In the recent decision of R (on the application of Durand Academy Trust) v OFSTED [2017] EWHC 2097 (Admin), the High Court decided that the current complaints process used by the regulator OFSTED was unlawful.




Durand Academy ("the School") is based in South London with a separate site for boarding in West Sussex. The School has significantly expanded in recent years and its OFSTED ratings have ranged from "outstanding" in 2008, to "good" in 2013. In 2015, the School's boarding provision was rated as "requires improvement" and it had had ongoing discussions with the Education and Skills Funding Agency regarding its future status and finances.


The School was inspected in late 2016 and the associated report ("the Report") was published in February 2017. OFSTED judged that the School was "inadequate" and it was placed into special measures.


The legal case


The School brought a judicial review against the decision on two grounds: the first was in relation to the inspection outcome itself, and the second to the complaints procedure that followed.


The School submitted that OFSTED was unreasonable in deeming that it was "inadequate" and that this was "so strikingly at odds with how the school performs" that it was unlawful. The School argued that the assessment contained factual errors and that the evaluations used by OFSTED were unfair and arbitrary. They argued that the Report accentuated the negative aspects of the School and overlooked the positive and for this reason they argued that it was Wednesbury unreasonable.


The second strand focussed on the fact that the procedure did not allow an effective opportunity to change or challenge the outcome of an inspection. OFSTED's complaints procedure included a formal complaints process, however this was not open to schools that had been found to have serious weaknesses or require special measures (as the School had here) on the basis that "all such judgements are subject to extended quality assurance procedures". The effect of this was that OFSTED internally moderated its decisions when a School was deemed inadequate without an opportunity for the School to comment on or challenge the result.


It is worthy of note that the School had been involved in an ongoing and protracted dispute with the Education Skills and Funding Agency (ESFA), in relation to its academy funding. It was one of the School's submissions that OFSTED's independence was clouded by this dispute (though this was firmly rejected by the court).

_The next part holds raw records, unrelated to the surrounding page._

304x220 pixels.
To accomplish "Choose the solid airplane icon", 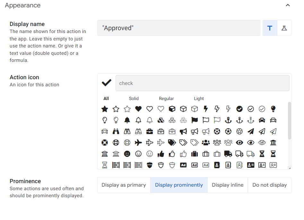I will (138, 143).
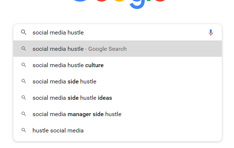234x148 pixels.
Task: Click the bold word 'manager' in suggestions
Action: (79, 114)
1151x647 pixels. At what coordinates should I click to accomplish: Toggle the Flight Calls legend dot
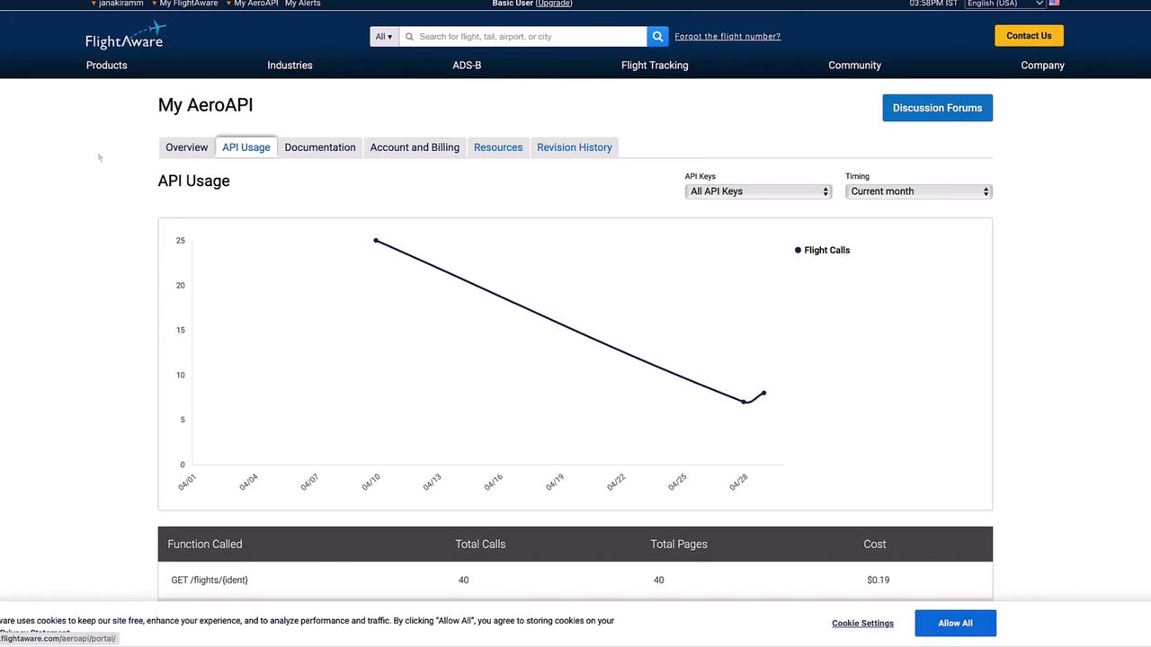pos(798,250)
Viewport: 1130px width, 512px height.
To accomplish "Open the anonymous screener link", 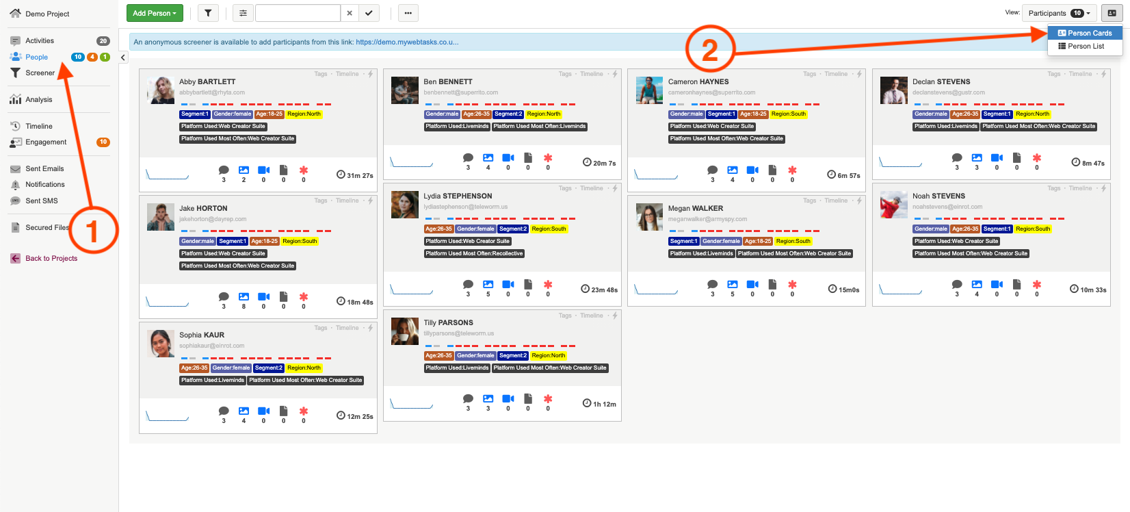I will (406, 42).
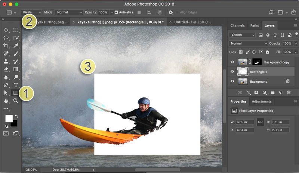
Task: Pick the Eyedropper tool
Action: click(16, 46)
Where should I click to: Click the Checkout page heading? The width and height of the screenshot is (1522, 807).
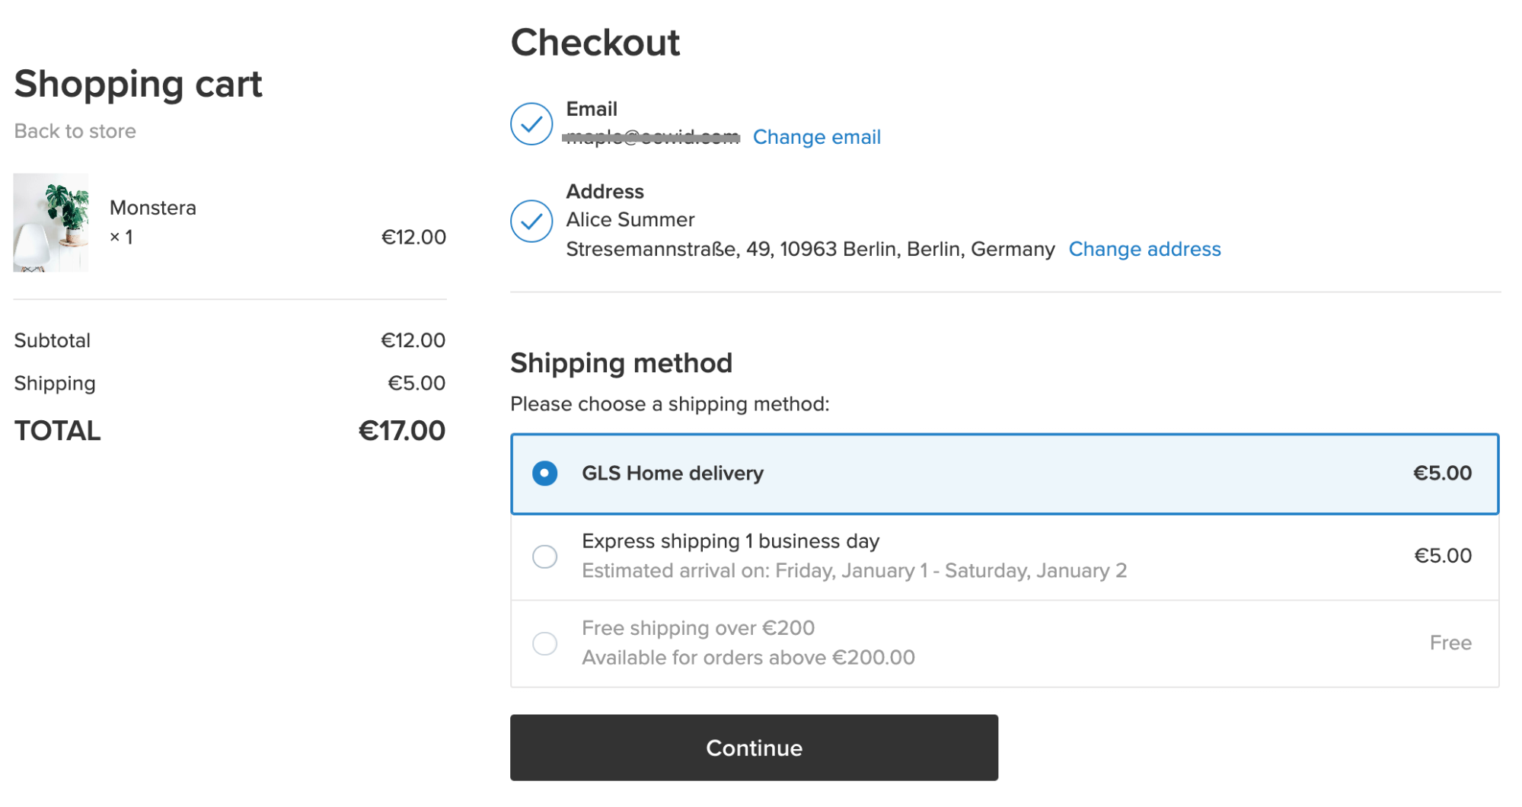(595, 43)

The judge found that the complaints process as it stood was not rational or fair because it did not permit a school to pursue a substantive challenge. This undermined the validity of the Report, and on this basis it was quashed. The judge did not comment specifically on the substantive conclusions reached in the Report but did suggest concerns that the School had been found to be "inadequate" rather than the lesser category of "requires improvement".




Whilst the judge was reluctant to comment on the substantive findings in the Report, the decision is an important demonstration of the court's willingness to tackle the issue of regulatory process, and the case highlights the importance of there being a fair opportunity to challenge a regulator's decisions internally without the need to resort to litigation.


Specifically, the judgment signifies a rare win for a school against OFSTED, and has wider significance for other schools (and indeed other regulated bodies) in deeming that OFSTED's complaints procedure is unlawful. Whilst OFSTED has indicated that it will be reviewing its complaints procedure, it has since sought permission to appeal this decision, suggesting that the matter is not yet settled.